The good news is Australians are living longer than ever before. The bad news is we are living with increasing disability and decreased quality of life due to chronic disease.
In fact, we could be at the cusp of handing down a lower life expectancy to the next generation if nothing is done to halt the rapidly increasing chronic disease rates.
Half of all Australians have at least one chronic disease. A quarter have two or more. Nine in 10 deaths in Australia have chronic disease as an underlying cause.
Cardiovascular disease, diabetes, kidney disease, respiratory disease, cancer, mental illness, respiratory disorders and musculoskeletal diseases, among others, have major long-term impacts on individuals, their families and their communities.
It is common sense – prevention is better than the cure, right? So if it is so obvious, why do Australia’s health priorities continue to focus on treating illness rather than preventing it?
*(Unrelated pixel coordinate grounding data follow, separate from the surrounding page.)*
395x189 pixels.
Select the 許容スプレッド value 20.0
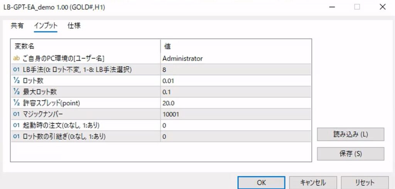point(236,103)
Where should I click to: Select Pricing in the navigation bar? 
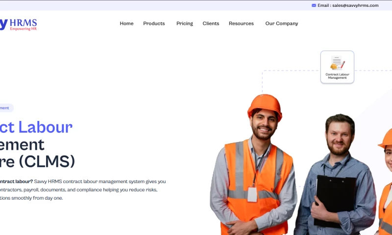185,24
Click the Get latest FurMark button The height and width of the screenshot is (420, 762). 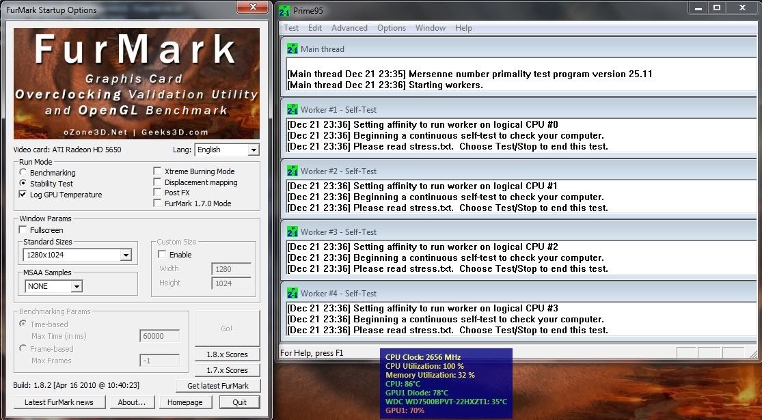point(218,386)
Many chronic conditions share common risk factors, such as excess body weight, tobacco smoking, excessive alcohol consumption and insufficient physical activity - all of which can be modified through lifestyle changes.
However, modifying human behaviour is challenging and often unpopular. Prevention is often viewed as "the fun police".
It can also be commercially damaging, impacting the revenue of food and drink manufacturers and tobacco companies.Outcomes of health prevention interventions are often invisible - you are measuring the absence of disease. The presence of a disease is easier to comprehend than its absence. It is very easy to see the tangible benefit of, for example, an appendectomy for appendicitis. It is harder to appreciate the fact that you didn’t get chronic kidney disease because you had a healthy and balanced diet, took regular exercise and didn’t smoke.
At a very basic level, chronic disease prevention does not fit nicely into the three-year election cycle. The nature of chronic disease means that prevention initiatives take time to demonstrate results. There is no immediate "sugar hit", rather a sustained "low GI" benefit.